Wiseman v. Wiseman

ZINTER, Justice

(concurring in result).

[¶ 16.] Today’s Court relies on Heumiller’s interpretation of SDCL 25-7-7.3 as it was in 2012, the statute prohibiting retroactive modification of “past due support payments.” 2012 S.D. 68, ¶¶8-13, 821 N.W.2d 847, 850-52 (emphasis added). I cannot join today’s opinion because Heumiller judicially substituted the words “past due support payments” in SDCL 25-7-7.3 (2004) with the words “accrued obligations.” See Heumiller, 2012 S.D. 68, ¶ 24, 821 N.W.2d at 853 (Zinter, J., concurring in result).

[¶ 17.] SDCL 25-7-7.3 (2004) prohibited the retroactive modification of certain “past due support payments.” The majority in Heumiller concluded that even if a support payment was fully paid when due, it was a “past due” payment, and therefore it was not subject to modification because the obligation had “accrued.” See id. ¶ 8, 821 N.W.2d at 850. However, that view was not supported by the previous text of the statute.

It is illogical ... to interpret the statute such that an accrued obligation that is fully paid when due is a “past due payment” under SDCL 25-7-7.3. Not one of us would agree with the Court’s interpretation of “past due payments” in any other context. Imagine if another creditor, such as a bank or utility company, claimed that even though you had fully paid your monthly mortgage payment or utility bill when it was due, the “payment” was “past due.”

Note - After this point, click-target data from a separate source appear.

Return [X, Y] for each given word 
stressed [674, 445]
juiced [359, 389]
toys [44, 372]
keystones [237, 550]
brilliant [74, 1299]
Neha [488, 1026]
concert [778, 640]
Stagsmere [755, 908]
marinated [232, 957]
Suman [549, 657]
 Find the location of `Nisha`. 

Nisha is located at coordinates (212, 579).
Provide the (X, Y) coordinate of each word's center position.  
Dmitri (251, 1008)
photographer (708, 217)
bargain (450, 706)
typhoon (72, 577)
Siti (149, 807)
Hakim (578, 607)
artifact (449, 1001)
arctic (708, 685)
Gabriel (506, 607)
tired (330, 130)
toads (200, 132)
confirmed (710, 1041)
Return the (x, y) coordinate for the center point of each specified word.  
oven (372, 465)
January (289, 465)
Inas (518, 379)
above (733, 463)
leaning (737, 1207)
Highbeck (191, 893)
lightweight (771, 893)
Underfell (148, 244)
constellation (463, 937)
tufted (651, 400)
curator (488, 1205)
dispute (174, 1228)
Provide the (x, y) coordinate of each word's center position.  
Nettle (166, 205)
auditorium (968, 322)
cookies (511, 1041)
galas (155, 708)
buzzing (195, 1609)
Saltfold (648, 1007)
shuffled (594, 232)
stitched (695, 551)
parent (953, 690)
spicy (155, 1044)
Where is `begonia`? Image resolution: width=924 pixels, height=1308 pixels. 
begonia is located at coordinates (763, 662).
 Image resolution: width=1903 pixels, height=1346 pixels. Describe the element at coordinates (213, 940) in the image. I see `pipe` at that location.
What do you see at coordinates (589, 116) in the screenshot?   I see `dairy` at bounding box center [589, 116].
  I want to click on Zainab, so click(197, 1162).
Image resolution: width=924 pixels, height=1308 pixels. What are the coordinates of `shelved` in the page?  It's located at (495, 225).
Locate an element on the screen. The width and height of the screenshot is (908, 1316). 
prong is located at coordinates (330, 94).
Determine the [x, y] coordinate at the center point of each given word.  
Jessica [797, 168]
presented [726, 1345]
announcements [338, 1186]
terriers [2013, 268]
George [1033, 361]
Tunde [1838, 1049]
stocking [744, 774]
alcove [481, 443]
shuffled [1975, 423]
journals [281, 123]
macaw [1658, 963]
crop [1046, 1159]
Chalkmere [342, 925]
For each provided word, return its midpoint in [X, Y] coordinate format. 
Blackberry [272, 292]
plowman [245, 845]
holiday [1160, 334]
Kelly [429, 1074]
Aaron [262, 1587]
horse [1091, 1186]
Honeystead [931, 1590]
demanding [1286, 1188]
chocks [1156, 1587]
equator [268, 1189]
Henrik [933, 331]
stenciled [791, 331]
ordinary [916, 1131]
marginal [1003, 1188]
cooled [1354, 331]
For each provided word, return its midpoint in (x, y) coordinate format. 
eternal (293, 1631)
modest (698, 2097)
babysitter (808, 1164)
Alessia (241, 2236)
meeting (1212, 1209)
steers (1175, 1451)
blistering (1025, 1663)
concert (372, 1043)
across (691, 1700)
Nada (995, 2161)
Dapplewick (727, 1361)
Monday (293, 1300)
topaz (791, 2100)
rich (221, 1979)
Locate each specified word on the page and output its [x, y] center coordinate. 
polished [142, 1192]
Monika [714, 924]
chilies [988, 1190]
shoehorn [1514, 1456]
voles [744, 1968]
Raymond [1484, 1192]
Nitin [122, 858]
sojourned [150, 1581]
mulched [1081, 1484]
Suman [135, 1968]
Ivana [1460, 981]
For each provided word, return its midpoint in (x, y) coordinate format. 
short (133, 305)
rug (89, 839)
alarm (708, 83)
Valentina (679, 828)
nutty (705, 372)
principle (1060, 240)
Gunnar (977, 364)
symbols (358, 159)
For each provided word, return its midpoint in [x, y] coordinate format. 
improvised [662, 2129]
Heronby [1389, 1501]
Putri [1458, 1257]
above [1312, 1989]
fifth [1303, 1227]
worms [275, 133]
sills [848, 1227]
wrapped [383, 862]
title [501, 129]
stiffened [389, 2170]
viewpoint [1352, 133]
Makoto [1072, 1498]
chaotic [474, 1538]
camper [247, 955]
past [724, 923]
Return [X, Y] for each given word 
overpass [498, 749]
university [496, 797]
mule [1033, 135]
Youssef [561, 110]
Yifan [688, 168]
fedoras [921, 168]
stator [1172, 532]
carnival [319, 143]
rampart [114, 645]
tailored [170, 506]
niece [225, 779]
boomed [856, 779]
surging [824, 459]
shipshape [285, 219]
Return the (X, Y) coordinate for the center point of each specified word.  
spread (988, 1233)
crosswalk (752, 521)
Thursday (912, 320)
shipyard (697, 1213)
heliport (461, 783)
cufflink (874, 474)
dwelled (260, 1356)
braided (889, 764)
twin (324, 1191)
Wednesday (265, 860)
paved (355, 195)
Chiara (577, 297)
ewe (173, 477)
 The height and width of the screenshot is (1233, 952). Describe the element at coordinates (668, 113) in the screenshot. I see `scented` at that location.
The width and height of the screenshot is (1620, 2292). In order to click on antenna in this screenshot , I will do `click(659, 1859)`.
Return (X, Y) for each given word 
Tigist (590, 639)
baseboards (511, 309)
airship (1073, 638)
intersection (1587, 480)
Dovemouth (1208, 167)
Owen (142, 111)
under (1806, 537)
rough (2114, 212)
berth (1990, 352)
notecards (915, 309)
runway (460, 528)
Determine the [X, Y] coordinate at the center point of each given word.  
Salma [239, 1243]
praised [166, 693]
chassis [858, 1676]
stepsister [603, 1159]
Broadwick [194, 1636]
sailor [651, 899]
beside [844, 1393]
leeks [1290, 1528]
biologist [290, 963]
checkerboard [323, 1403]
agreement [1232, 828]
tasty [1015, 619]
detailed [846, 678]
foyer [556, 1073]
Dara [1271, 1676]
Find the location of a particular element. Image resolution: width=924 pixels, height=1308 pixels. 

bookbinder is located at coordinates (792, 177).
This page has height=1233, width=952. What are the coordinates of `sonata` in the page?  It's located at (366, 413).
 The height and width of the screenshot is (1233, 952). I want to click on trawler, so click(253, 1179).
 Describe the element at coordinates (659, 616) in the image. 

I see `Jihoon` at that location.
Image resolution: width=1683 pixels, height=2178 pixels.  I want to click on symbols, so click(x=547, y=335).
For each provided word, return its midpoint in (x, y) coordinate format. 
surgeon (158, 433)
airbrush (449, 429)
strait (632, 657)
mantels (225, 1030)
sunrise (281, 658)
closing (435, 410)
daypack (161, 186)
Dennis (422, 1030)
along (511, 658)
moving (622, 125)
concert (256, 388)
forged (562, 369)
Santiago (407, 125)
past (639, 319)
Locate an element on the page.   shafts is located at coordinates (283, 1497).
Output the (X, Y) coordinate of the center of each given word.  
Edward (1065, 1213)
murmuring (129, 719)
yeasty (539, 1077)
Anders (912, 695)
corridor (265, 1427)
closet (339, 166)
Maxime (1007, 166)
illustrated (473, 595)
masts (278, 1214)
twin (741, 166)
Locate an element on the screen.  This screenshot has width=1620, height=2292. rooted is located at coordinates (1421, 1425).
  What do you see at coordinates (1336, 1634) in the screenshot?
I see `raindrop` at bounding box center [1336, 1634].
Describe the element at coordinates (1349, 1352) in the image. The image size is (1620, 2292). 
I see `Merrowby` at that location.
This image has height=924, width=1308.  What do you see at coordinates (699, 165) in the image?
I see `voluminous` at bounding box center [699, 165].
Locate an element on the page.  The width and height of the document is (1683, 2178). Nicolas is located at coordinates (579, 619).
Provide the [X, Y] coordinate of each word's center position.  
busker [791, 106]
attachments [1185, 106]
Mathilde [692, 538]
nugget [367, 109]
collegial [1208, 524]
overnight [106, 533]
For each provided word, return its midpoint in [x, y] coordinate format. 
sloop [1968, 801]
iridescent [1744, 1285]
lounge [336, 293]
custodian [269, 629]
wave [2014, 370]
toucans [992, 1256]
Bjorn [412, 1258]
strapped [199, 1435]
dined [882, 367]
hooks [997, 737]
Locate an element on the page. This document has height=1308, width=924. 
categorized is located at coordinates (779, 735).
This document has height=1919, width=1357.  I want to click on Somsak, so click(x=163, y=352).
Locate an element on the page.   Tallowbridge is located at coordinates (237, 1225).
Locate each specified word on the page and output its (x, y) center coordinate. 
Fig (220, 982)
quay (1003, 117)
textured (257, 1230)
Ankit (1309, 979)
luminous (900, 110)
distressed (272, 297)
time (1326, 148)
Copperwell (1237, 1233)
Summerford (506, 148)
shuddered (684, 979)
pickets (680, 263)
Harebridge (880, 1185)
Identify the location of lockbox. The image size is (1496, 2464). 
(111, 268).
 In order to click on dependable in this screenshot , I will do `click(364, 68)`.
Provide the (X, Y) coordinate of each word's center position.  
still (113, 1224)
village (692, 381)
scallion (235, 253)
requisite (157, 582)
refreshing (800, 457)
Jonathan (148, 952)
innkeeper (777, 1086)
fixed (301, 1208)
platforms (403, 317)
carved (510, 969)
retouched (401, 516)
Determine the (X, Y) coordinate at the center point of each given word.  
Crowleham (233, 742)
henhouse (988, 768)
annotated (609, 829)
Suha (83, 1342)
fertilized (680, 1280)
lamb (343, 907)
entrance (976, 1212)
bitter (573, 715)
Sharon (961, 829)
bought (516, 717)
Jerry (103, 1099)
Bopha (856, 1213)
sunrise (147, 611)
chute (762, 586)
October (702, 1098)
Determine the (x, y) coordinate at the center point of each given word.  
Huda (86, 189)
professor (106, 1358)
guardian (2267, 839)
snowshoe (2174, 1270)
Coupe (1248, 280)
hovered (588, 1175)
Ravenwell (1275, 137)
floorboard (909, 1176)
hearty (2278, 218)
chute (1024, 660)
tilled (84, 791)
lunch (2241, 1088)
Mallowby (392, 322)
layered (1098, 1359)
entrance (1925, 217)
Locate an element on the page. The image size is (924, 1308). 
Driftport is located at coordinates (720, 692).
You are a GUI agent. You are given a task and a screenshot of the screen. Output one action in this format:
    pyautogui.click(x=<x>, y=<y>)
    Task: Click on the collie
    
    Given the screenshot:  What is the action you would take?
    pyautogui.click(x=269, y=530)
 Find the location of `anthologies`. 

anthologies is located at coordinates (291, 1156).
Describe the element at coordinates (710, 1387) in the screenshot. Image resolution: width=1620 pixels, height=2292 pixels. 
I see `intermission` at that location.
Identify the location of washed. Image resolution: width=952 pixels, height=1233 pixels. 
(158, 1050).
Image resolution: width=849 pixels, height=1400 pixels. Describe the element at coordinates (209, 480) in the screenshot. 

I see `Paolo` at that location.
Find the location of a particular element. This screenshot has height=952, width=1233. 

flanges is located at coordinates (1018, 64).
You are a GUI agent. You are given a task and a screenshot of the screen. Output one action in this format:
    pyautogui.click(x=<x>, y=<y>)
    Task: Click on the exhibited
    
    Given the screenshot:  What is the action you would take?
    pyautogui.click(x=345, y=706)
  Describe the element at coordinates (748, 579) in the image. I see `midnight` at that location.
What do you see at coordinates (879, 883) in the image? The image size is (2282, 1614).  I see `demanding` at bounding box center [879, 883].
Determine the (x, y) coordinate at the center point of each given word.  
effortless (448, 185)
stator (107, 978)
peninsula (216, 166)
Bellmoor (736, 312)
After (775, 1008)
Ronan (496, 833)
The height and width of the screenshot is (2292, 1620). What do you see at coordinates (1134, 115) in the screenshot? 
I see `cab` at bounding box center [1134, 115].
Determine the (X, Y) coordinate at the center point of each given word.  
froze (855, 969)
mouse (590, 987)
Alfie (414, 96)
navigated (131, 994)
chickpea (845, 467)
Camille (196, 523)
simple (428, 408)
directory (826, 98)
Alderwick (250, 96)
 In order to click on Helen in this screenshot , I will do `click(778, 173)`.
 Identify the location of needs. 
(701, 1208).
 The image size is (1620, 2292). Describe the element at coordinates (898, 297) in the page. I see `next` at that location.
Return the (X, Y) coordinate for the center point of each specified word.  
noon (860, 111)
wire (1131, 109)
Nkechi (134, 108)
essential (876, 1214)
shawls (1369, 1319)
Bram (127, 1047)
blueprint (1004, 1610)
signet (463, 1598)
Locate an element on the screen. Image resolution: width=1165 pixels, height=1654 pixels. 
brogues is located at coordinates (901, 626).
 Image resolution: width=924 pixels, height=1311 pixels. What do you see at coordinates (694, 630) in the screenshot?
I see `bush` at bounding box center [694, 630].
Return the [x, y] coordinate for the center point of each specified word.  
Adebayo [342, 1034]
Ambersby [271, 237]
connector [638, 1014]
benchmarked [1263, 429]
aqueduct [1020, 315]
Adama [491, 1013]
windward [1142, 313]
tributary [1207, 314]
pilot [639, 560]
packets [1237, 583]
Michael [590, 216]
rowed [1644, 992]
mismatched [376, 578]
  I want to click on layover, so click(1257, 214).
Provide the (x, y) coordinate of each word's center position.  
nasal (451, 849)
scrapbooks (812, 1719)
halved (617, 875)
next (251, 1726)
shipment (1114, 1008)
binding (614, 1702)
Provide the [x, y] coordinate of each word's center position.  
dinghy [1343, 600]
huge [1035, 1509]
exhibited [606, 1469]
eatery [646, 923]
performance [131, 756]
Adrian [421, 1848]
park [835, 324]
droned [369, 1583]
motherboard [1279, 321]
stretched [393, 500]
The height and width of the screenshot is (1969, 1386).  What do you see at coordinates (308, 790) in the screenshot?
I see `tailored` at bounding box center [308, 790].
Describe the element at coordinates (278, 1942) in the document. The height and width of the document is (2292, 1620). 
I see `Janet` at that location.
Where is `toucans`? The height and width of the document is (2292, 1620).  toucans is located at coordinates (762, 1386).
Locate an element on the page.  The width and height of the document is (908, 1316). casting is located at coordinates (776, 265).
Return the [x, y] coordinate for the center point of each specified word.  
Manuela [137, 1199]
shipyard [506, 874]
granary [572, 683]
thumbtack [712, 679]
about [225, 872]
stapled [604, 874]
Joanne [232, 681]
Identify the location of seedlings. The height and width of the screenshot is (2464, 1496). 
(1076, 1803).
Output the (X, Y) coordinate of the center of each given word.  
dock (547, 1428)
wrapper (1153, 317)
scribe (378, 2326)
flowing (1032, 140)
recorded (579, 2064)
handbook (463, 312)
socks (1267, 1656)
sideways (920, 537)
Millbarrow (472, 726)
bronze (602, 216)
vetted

Id. ¶ 21, 821 N.W.2d at 853 (Zinter, J., concurring in result). “The plain, ordinary, and everyday meaning of the words ‘past due payments’ is that the payments [are] not fully paid when due, such that there are arrearages.” Id. ¶ 22. Thus, Heumiller was wrongly decided. The Legislature’s need to enact the 2013 amendment adopting the Heumiller majority’s change in the text of the statute demonstrates the point.4

[¶ 18.] In this case, Charles had no “past due” support payments (arrearages) in 2012. Therefore, SDCL 25-7-7.3 (2004) did not prohibit the retroactive modification of Charles’s 2009-2012 monthly support payments to comply with the terms of the 2009 order. But the referee and the circuit court were bound to follow the majority opinion in Heumiller. Under that opinion, the relevant inquiry was not whether Charles had “past due support payments,” the operative language in SDCL 25-7-7.3 (2004), but whether he had “accrued obligations.” And Charles’s obli*248gations had accrued. Therefore, under the controlling opinion in Heumiller, the circuit' court did not err in holding that Charles’s 2009-2012 “accrued obligations” were not subject to retroactive modification.

. As today's Court acknowledges, the 2013 Legislature amended SDCL 25-7-7.3 to "substitute” the language "past due support payments” with new language prohibiting retroactive modification of "previously ordered support payments that have become due, whether paid or unpaid[.]” See supra n. 2 (quoting 2013 S.D. Sess. Laws ch. 119, § 3).